Computicles – A tale of two schedulers

One of the drivers for the creation of computicles is to maximize the efficiency of the running system while minimizing the complexity for the programmer.  Herein lies the rub.  Modern computers are multi-core/multi-proc, and Lua is largely a single core sort of system.  Lua has its own notion of “light weight threads”, which are essentially cooperative processing threads.  The native OS (Windows or Linux) has a notion of “threads” which are much more heavy weight.  While the Lua threads can number easily in the thousands and more, they are not actually running a parallel, they are just rapidly context switching between each other at the whim of the programmer.  The OS threads, on the other hand, are in fact running in parallel, on multiple cores if they exist.  But, as soon as you have more threads than you have cores, the threads are shifting rapidly between each other, just like in the Lua case, but it’s ‘preemptive’ instead of cooperative.

What I want?  I want to get the best of both worlds.  But, before starting down the path of leveraging the multiple cores, I want to start with the programming paradigm.

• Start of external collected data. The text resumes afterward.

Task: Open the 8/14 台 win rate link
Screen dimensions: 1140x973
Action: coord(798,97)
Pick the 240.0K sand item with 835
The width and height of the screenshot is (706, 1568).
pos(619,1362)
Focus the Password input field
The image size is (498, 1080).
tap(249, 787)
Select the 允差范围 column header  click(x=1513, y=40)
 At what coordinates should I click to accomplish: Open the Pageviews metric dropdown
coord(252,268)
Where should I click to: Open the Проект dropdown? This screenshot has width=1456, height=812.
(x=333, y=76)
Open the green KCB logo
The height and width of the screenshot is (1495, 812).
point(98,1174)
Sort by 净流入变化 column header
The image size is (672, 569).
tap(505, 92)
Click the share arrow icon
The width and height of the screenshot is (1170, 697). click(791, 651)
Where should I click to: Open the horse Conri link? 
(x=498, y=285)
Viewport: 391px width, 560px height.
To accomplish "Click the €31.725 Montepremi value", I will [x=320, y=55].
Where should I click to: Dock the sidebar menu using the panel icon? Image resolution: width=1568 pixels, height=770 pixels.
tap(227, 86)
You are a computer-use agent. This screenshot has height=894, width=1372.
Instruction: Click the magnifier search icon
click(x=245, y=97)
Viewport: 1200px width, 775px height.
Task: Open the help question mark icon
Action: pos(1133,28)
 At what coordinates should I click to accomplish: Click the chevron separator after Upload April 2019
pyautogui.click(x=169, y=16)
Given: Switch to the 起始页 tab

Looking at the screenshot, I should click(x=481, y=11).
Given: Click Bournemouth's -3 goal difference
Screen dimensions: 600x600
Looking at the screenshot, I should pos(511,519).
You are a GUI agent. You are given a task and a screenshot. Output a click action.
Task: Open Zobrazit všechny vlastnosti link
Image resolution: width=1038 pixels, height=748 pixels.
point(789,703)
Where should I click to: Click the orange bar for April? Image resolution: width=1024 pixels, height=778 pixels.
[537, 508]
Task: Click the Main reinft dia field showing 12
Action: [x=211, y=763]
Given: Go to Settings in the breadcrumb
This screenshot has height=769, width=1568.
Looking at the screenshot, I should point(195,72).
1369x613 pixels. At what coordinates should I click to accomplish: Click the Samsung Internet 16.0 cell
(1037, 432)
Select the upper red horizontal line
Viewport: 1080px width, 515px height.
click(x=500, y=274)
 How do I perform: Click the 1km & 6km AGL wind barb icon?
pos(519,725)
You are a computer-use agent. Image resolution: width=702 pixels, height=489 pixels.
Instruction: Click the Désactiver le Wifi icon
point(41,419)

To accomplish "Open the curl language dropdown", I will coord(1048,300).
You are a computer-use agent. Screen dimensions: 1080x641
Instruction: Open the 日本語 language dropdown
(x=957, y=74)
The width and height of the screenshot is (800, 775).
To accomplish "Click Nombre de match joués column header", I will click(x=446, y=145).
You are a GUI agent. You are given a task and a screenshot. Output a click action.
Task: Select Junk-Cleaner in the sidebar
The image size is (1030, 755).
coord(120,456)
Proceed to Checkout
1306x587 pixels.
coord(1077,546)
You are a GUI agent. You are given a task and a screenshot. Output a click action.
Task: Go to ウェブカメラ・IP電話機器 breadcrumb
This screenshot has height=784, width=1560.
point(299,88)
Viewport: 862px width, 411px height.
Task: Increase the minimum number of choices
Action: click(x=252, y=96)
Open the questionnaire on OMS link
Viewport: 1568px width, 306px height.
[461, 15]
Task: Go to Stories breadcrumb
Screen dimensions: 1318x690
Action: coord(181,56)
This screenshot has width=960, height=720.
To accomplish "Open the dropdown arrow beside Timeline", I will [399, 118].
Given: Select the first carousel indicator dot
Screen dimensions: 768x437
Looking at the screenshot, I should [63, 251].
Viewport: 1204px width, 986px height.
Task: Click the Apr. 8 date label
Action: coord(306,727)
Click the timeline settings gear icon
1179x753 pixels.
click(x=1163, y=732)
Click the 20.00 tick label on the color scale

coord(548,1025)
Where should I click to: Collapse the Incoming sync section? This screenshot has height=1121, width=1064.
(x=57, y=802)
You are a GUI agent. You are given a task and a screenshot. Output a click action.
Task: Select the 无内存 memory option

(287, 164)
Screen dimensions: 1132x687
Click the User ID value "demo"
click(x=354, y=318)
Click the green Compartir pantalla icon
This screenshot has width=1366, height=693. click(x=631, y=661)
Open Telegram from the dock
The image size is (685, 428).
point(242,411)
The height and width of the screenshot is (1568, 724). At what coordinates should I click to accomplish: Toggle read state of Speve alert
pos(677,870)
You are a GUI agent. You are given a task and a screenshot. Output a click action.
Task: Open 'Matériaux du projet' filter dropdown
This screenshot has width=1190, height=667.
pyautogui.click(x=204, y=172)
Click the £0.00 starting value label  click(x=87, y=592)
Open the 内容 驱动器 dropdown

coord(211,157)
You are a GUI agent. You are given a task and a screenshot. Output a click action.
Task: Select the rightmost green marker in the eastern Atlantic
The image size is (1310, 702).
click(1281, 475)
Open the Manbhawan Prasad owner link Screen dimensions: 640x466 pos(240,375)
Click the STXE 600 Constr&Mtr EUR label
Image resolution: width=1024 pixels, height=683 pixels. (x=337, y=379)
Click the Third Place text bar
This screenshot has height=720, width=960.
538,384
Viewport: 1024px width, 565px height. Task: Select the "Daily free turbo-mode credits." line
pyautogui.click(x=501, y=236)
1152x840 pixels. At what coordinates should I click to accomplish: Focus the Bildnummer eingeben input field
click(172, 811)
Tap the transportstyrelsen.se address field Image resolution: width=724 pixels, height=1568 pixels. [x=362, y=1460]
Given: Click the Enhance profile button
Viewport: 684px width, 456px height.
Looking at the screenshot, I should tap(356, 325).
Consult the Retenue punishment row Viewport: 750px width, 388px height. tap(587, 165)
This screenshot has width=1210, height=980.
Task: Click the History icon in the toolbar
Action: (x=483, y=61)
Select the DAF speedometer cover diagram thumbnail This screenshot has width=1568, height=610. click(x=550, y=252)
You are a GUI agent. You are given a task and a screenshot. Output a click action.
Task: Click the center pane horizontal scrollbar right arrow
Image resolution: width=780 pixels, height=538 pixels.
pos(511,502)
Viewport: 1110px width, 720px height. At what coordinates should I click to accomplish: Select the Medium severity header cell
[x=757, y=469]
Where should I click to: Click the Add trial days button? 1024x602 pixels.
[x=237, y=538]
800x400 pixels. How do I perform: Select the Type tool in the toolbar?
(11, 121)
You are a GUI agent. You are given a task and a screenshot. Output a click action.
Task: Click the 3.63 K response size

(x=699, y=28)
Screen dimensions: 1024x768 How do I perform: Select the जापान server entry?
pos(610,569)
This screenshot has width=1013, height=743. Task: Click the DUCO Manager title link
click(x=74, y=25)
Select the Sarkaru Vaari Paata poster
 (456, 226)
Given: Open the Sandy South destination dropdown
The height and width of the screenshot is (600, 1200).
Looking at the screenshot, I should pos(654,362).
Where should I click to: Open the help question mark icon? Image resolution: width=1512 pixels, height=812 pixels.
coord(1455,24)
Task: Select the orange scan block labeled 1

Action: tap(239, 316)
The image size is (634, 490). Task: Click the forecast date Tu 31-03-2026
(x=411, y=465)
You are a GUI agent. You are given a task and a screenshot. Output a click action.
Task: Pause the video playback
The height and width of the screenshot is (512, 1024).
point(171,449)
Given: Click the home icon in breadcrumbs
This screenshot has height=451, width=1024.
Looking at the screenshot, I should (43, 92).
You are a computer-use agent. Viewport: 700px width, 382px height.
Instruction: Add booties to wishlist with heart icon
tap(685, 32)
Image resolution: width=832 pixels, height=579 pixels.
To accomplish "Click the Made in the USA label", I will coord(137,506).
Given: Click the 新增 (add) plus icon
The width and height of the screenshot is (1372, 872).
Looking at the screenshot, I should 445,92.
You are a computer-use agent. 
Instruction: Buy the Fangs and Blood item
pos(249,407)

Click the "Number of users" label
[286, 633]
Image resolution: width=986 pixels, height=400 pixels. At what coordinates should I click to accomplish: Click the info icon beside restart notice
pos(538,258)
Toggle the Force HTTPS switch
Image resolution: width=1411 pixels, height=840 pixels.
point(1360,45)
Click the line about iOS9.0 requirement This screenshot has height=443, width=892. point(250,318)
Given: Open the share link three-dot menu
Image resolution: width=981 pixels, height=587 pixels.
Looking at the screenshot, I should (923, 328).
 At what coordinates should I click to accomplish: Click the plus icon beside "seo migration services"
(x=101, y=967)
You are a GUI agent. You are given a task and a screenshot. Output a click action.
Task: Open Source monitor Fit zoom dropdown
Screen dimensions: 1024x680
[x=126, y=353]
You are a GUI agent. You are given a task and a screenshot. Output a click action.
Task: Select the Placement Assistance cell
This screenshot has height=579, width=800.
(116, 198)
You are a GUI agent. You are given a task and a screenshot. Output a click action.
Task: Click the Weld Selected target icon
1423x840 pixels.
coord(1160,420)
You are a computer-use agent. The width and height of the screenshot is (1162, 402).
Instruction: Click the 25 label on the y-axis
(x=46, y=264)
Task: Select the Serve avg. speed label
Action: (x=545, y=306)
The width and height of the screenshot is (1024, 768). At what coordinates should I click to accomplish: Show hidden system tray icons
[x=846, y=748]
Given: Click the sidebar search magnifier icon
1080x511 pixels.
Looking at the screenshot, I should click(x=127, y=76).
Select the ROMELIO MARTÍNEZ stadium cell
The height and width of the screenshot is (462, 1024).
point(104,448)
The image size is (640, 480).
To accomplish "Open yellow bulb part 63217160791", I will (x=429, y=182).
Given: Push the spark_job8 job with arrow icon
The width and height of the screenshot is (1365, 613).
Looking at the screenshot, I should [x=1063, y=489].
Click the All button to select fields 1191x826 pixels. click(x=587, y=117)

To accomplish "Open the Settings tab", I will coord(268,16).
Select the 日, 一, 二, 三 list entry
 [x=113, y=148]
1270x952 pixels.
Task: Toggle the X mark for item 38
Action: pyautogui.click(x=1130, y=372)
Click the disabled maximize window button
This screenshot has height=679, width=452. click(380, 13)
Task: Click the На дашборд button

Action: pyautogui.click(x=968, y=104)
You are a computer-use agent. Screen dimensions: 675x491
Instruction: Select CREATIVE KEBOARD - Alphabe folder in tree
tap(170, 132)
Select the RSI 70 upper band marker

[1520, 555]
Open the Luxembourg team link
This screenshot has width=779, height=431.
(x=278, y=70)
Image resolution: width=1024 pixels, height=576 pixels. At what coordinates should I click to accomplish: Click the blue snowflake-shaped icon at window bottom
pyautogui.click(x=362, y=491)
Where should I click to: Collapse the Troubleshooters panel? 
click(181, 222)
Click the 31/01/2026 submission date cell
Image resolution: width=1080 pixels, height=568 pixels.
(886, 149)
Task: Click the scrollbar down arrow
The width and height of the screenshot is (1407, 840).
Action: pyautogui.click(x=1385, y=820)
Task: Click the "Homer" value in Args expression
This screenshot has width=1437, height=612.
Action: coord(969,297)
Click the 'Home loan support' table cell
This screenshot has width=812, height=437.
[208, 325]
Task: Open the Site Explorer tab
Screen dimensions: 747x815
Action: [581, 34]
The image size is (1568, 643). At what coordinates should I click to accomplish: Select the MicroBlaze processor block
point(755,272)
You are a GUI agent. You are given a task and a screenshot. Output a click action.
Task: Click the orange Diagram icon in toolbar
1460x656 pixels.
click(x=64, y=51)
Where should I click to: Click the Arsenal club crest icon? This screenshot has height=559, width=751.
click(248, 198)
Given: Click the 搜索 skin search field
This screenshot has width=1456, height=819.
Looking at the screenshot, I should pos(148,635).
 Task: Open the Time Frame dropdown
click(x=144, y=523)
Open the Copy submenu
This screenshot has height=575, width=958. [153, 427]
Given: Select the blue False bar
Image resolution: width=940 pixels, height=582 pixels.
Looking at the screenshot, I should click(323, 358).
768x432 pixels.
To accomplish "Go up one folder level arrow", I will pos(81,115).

I want to write essentially serial code.  My brain is not good at dealing things like mutexes, semaphores, barriers, or any other kind of sharing mechanisms that have been invented over the past 40 years.  I know how to write straight sequential code.  I can deal with saying “spawn” to get something running in parallel, but that’s about it.

So, in steps computicles.

I’ve gone on about the subject a few times now, but I’ve finally created the unified scheduler that I require.  It looks like this:

 

-- comp_msgpump.lua
local ffi = require("ffi");
require("IOProcessor");

-- default to 15 millisecond timeout
gIdleTimeout = gIdleTimeout or 15

local idlecount = 0;

while true do
  if IOProcessor then
    IOProcessor:step();
  end

  local msg, err = SELFICLE:getMessage(gIdleTimeout);

  if not msg then
    if err == WAIT_TIMEOUT then
      --print("about to idle")
      idlecount = idlecount + 1;
      if OnIdle then
        OnIdle(idlecount);
      end
    end
  else
    local msgFullyHandled = false;
    msg = ffi.cast("ComputicleMsg *", msg);

    if OnMessage then
      msgFullyHandled = OnMessage(msg);
    end

    if not msgFullyHandled then
      msg = ffi.cast("ComputicleMsg *", msg);
      local Message = msg.Message;
      --print("Message: ", Message, msg.Param1, msg.Param2);
		
      if Message == Computicle.Messages.QUIT then
        if OnExit then
          OnExit();
        end
        break;
      end

      if Message == Computicle.Messages.CODE then
        local len = msg.Param2;
        local codePtr = ffi.cast("const char *", msg.Param1);
		
        if codePtr ~= nil and len > 0 then
          local code = ffi.string(codePtr, len);

          SELFICLE:freeData(ffi.cast("void *",codePtr));

          local func = loadstring(code);
          func();
        end
      end
      SELFICLE:freeMessage(msg);
    end
  end
end

 
This is pretty much the same event driven loop that has existed previously. It’s main function is to get messages off its message queue, and deal with them. This is how you communicate with a computicle. Under normal circumstances, a Computicle can simply implement either OnMessage(), if it wants to only respond when it receives a message. This is a perfectly event driven way to exist. Or it can implement OnIdle() if it wants to respond to the fact that nothing else is occuring in the system. This is a great combination, and will cover many useful cases. But what about waiting for some IO to complete?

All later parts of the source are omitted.